» What you are asked to do
Reproduce the entries word for word but drop every picture.

(Recorded data)
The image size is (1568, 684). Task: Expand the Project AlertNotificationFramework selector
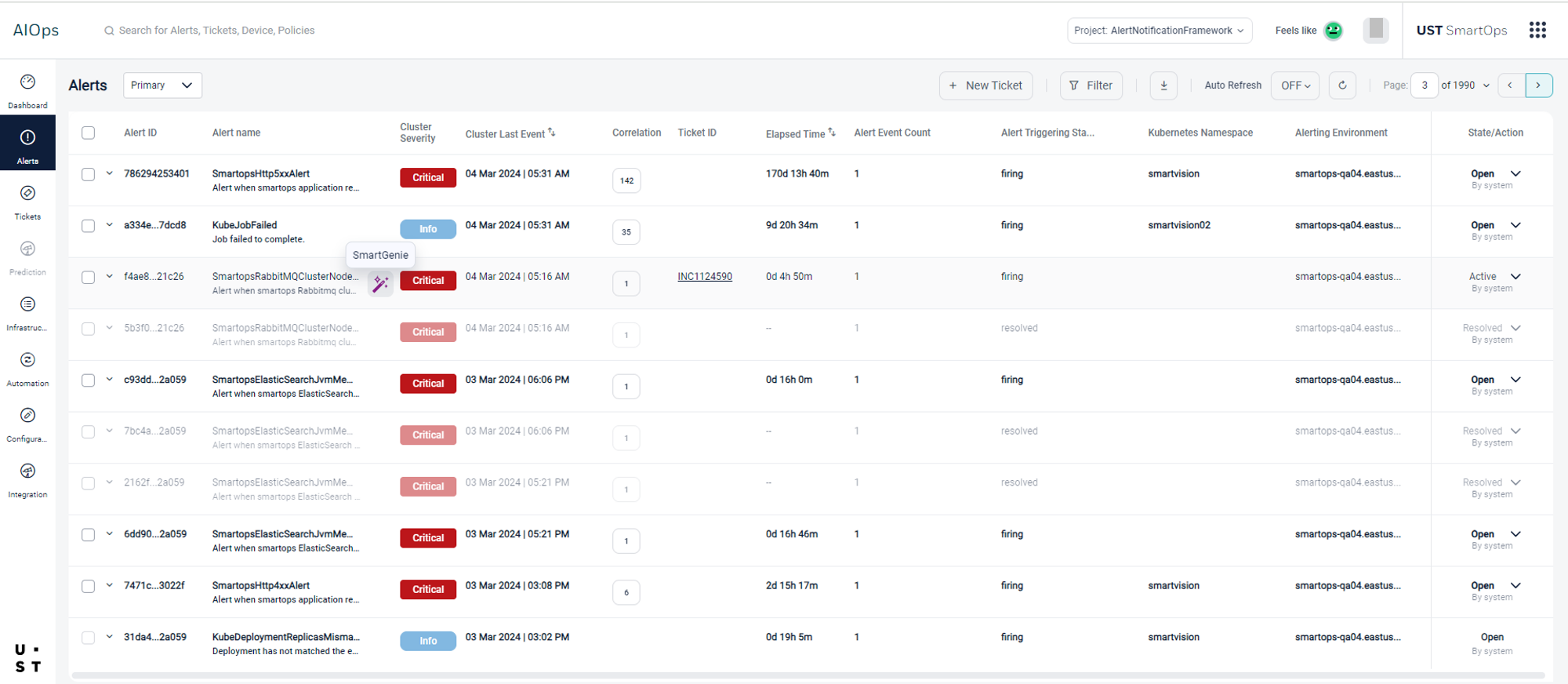point(1159,31)
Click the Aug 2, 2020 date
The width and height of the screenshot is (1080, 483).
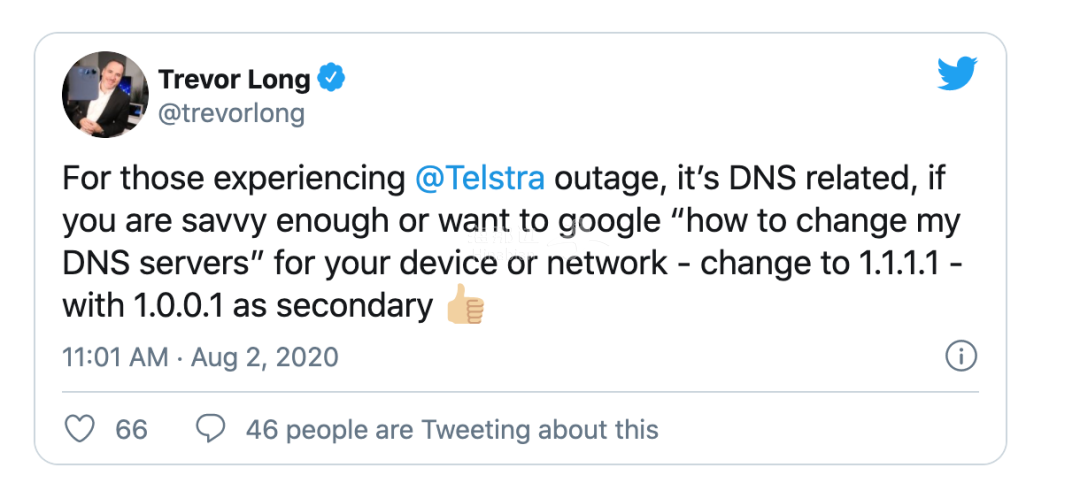click(264, 357)
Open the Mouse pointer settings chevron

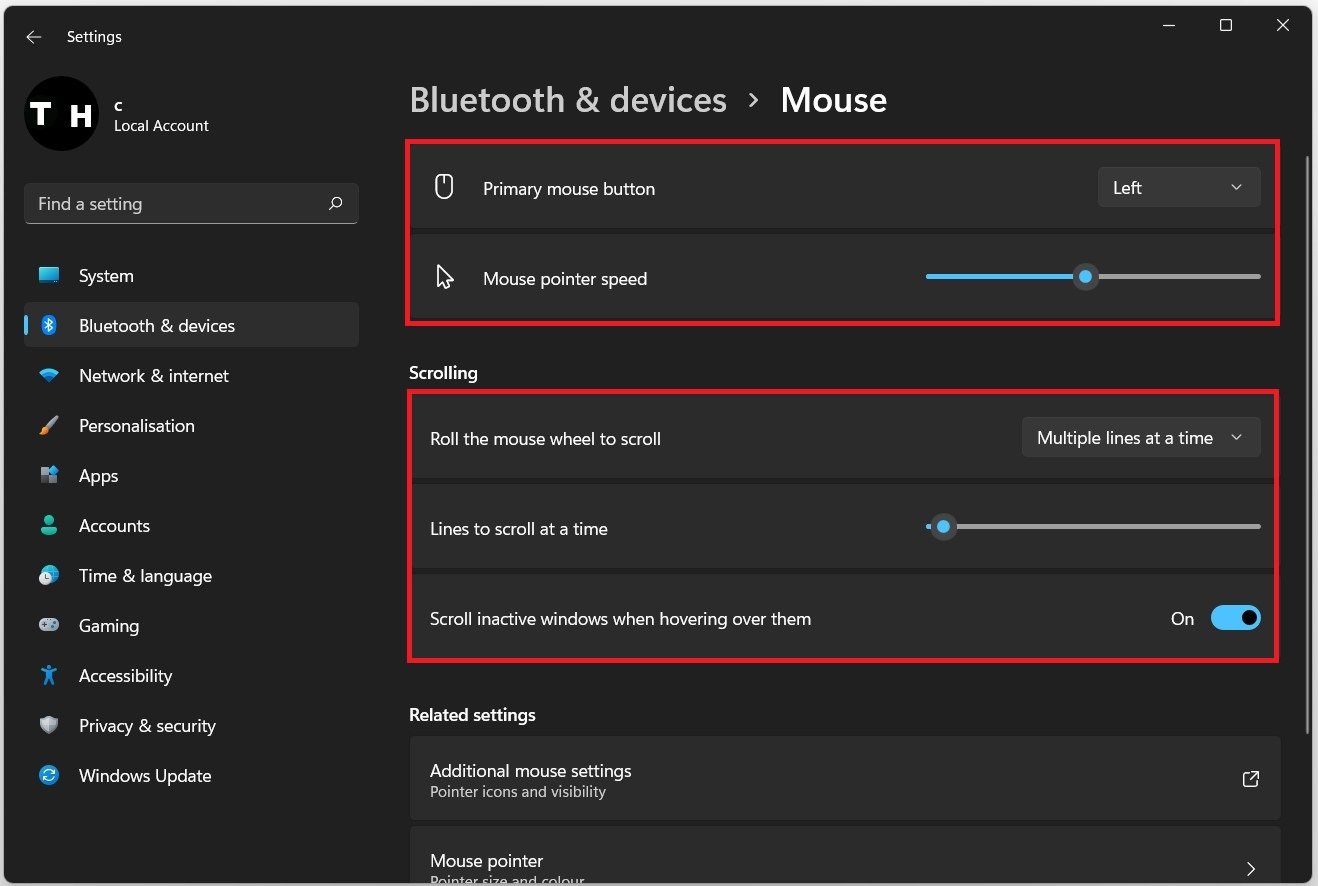tap(1250, 868)
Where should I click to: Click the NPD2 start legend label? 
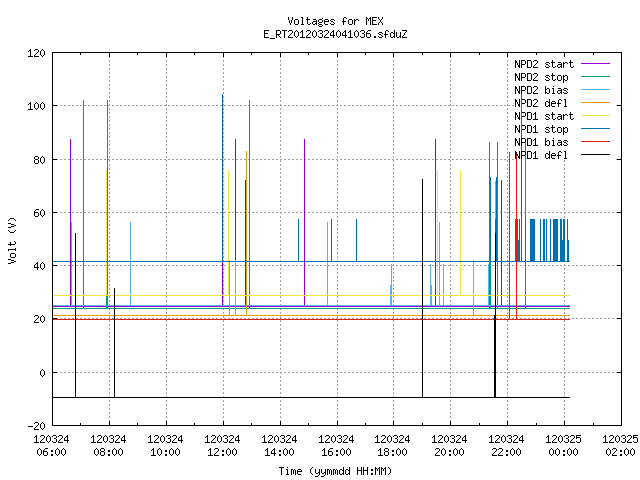click(544, 64)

» Result for this exercise
The image size is (1568, 684). Task: Expand the Project AlertNotificationFramework selector
point(1159,31)
Click the Aug 2, 2020 date
The width and height of the screenshot is (1080, 483).
click(264, 357)
Open the Mouse pointer settings chevron

tap(1250, 868)
Where should I click to: Click the NPD2 start legend label? 
click(544, 64)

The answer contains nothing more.